START Material provided

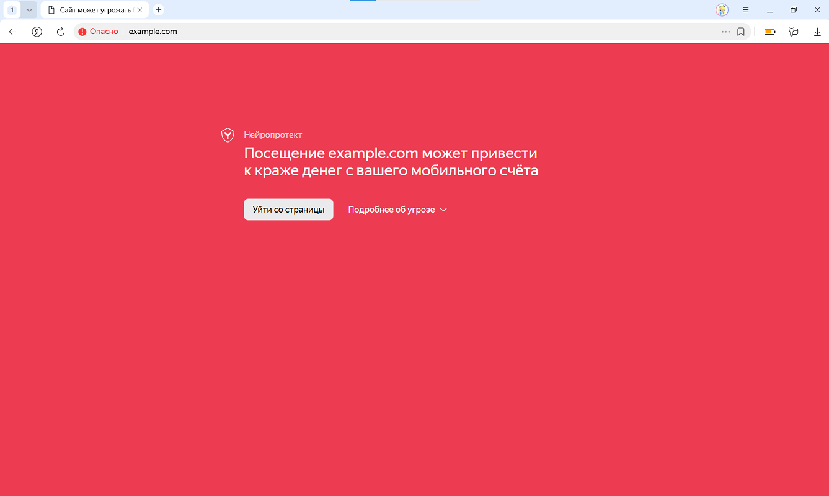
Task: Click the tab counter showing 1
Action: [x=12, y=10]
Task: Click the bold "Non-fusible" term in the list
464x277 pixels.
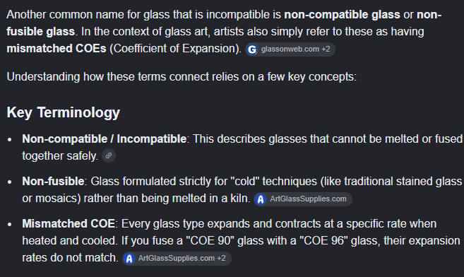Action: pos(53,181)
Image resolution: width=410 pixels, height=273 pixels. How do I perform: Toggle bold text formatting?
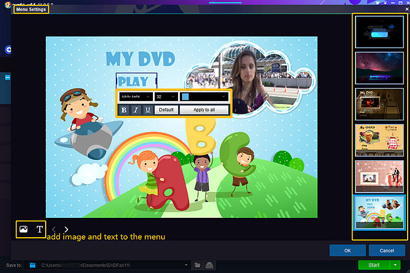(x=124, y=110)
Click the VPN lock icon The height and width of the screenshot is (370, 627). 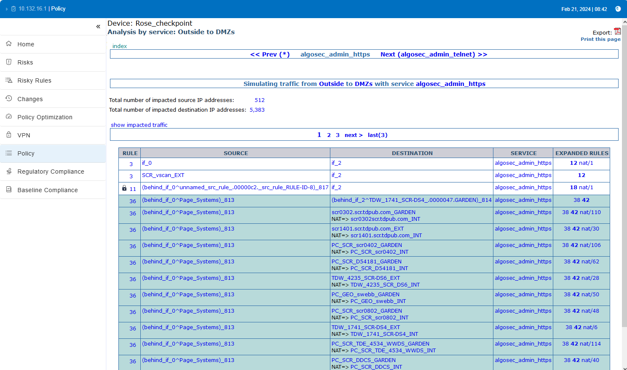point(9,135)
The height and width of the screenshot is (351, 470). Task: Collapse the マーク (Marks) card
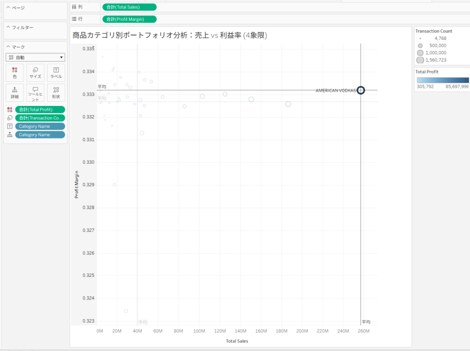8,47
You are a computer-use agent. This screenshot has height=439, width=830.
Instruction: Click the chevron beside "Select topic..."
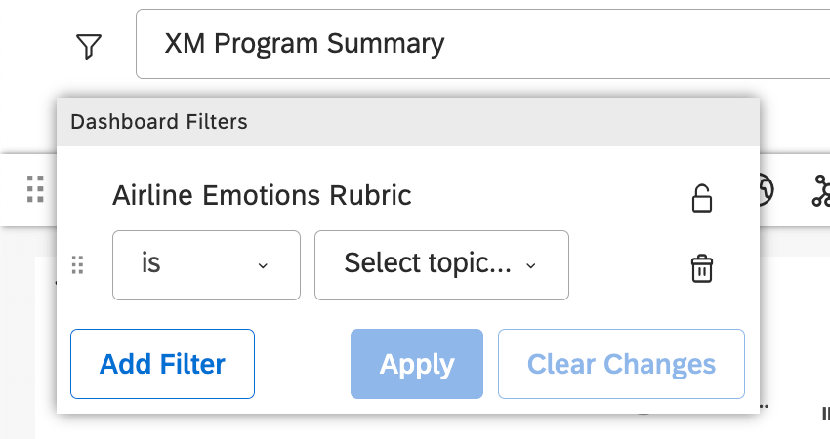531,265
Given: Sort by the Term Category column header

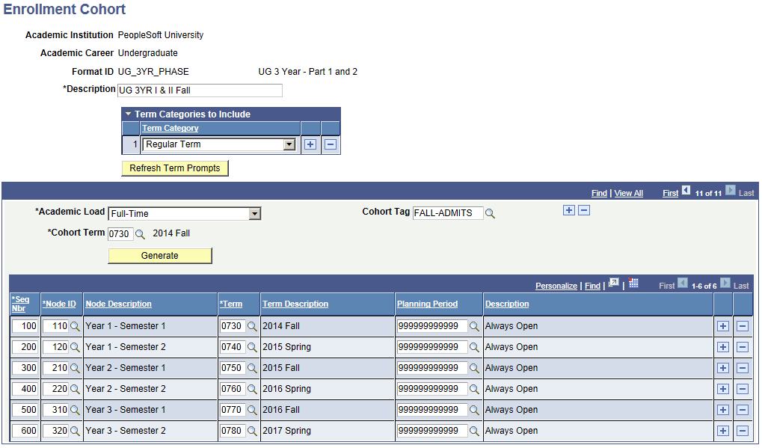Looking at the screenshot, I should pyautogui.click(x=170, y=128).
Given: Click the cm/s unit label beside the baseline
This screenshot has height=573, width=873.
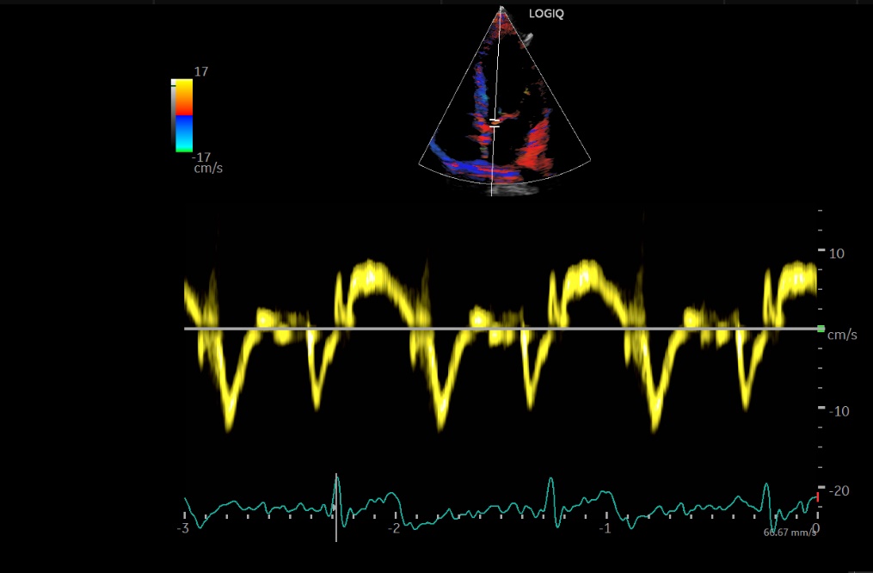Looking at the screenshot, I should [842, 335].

END Material provided

[Brief] The line with "Given: Sort by" and each line after it, through the final line of the data, are to be duplicated exactly, with pictures left out and nothing more included.

[Answer below]
Given: Sort by the Term Category column header

Looking at the screenshot, I should pyautogui.click(x=170, y=128).
Given: Click the cm/s unit label beside the baseline
This screenshot has height=573, width=873.
Looking at the screenshot, I should [842, 335].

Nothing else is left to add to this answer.